Anatomical structures detection using topological constraint knowledge in fetal ultrasound

Published: 01 Jan 2025, Last Modified: 11 Apr 2025Neurocomputing 2025EveryoneRevisionsBibTeXCC BY-SA 4.0
Abstract: The accurate recognition of anatomical structures in fetal ultrasound images is crucial for prenatal diagnosis and determining ultrasound standard planes. However, this task can be arduous and time-consuming for sonographers. Existing methods usually treat anatomical structures as isolated individuals, ignore their interconnections, and lead to false and missed detections due to the similarities between these structures. In this paper, we propose a key anatomical structure-aware module, named KASM, which consists of class-aware representation learning and topological information interaction and is designed to integrate seamlessly into any proposal feature-based detection framework. Given the potential issue of information interactions between proposal features leading to feature over-smoothing, our approach adopts class-aware representation learning as an initial step. This process aims to enhance the intra-class compactness of proposal features while simultaneously dispersing inter-class features.
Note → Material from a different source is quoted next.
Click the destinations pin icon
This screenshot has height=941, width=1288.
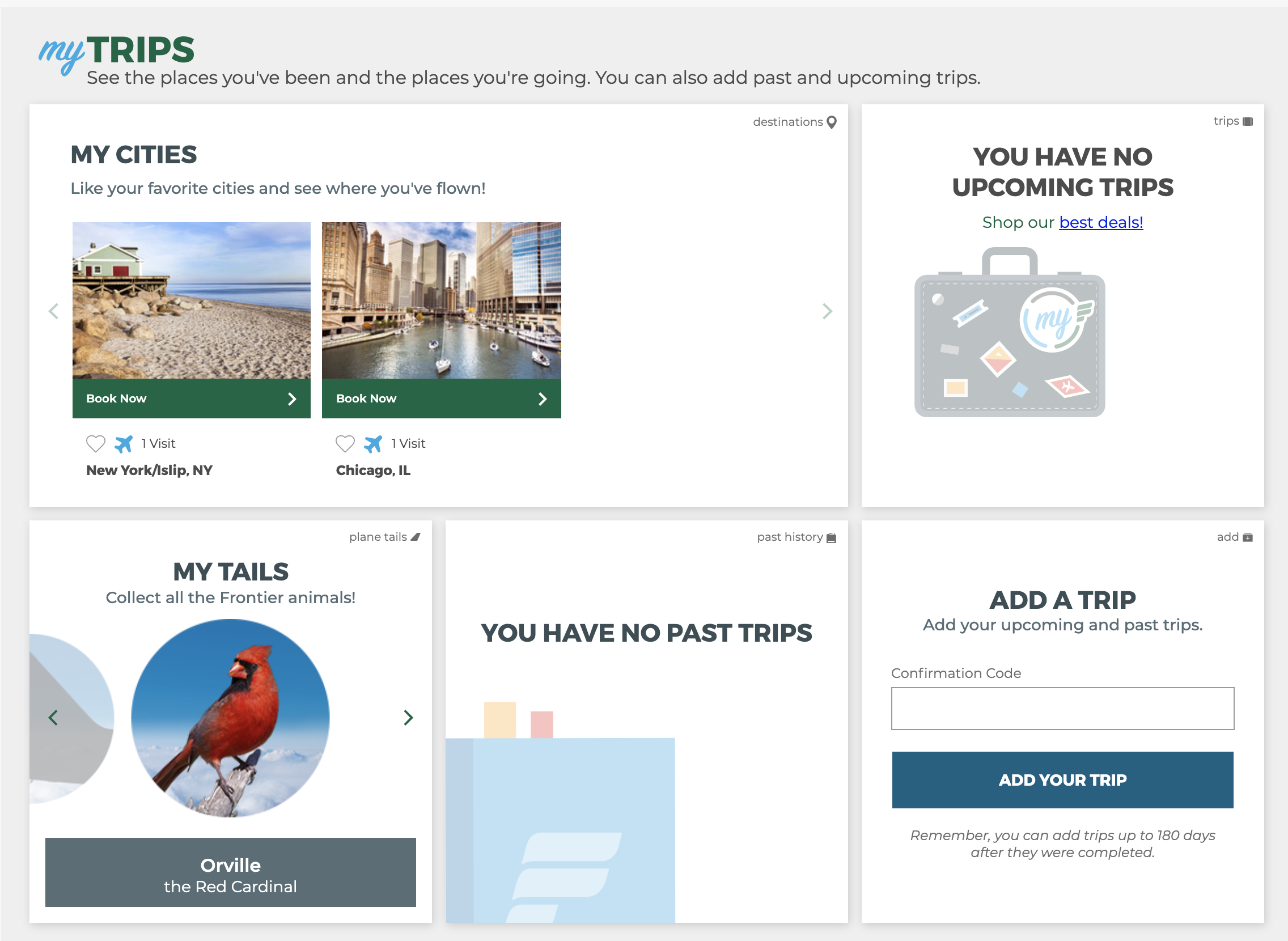[x=832, y=122]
The objective is to derive highly discriminative proposal features, thus facilitating subsequent accurate information interactions. Subsequently, proposal features are modeled using topological constraint relationships between anatomical structures and informative interactions are performed for structure recognition. We conduct extensive experiments on collected fetal ultrasound datasets in femoral, abdominal, and thalamic planes. The results consistently demonstrate that KASM effectively mitigates issues such as false detection and missed detection of anatomical structures across different baseline models, e.g., integrating KASM in Faster R-CNN reduces the false detection rate from 49.7% to 38.4% (−11.3%) and the missed detection rate from 60.8% to 57.0% (−3.8%) under the confidence threshold of 0.2. This underscores the broad applicability and efficacy of KASM in addressing these challenges.